SINGAPORE: There’s been a recent trend on TikTok where people film themselves hanging from street signs, traffic lights, and crosswalk poles while lip-syncing to a song that’s 17 years old. (Hey, we never said the trend made sense.)
However, doing the Maui Wowie, which was started by TikTok users from the United States, has since spread to other parts of the world, including Singapore, prompting a warning from the Land Transport Authority (LTA) earlier this week telling people not to do it.
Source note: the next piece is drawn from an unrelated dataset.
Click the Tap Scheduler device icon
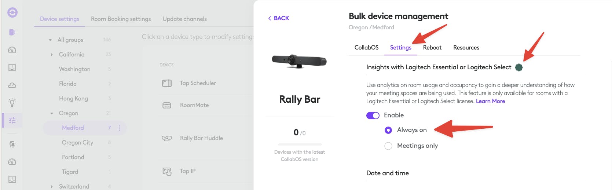Image resolution: width=612 pixels, height=190 pixels. click(167, 83)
@ltasg Hello everyone! 🫨 We’re aware of a social media trend where netizens film themselves hanging onto traffic lights, street signs and other road infrastructure. ☝️👀 Fun’s fun, but our road infrastructure isn’t a playground. It helps facilitate travel and keeps everyone safe. Please don’t use them as props for social media. 😭 Let’s keep our roads safe (and your content risk-free) 😅 📸 Note: Individuals shown are AI-generated and for illustration only.
♬ original sound – Land Transport Authority – Land Transport Authority
“Hello everyone! We’re aware of a social media trend where netizens film themselves hanging onto traffic lights, street signs, and other road infrastructure.
“Fun’s fun, but our road infrastructure isn’t a playground. It helps facilitate travel and keeps everyone safe. Please don’t use them as props for social media,” LTA wrote on posts on its social media account, urging people to keep Singapore roads safe and their content risk-free. It added a video of people doing the Maui Wowie, but said these were AI-generated and for illustration only.

Kids, don’t do this at home (well, on the street)
We hate to be a killjoy (do we, though?), but if someone gets caught doing the Maui Wowie in Singapore, especially now that the LTA has warned against it, there could be legal consequences.
After all, the trend does come with risks, so much so that according to a report in The Tab, TikTok even had to place a warning on Maui Wowie videos to remind people of the dangers of hanging off street infrastructure, because “participating in this activity could result in you or others getting hurt.”
Of course, you’d think it would be obvious to everyone that dangling from street signs or crosswalk poles might be dangerous, right? But people, sadly, have done things that are far less safe.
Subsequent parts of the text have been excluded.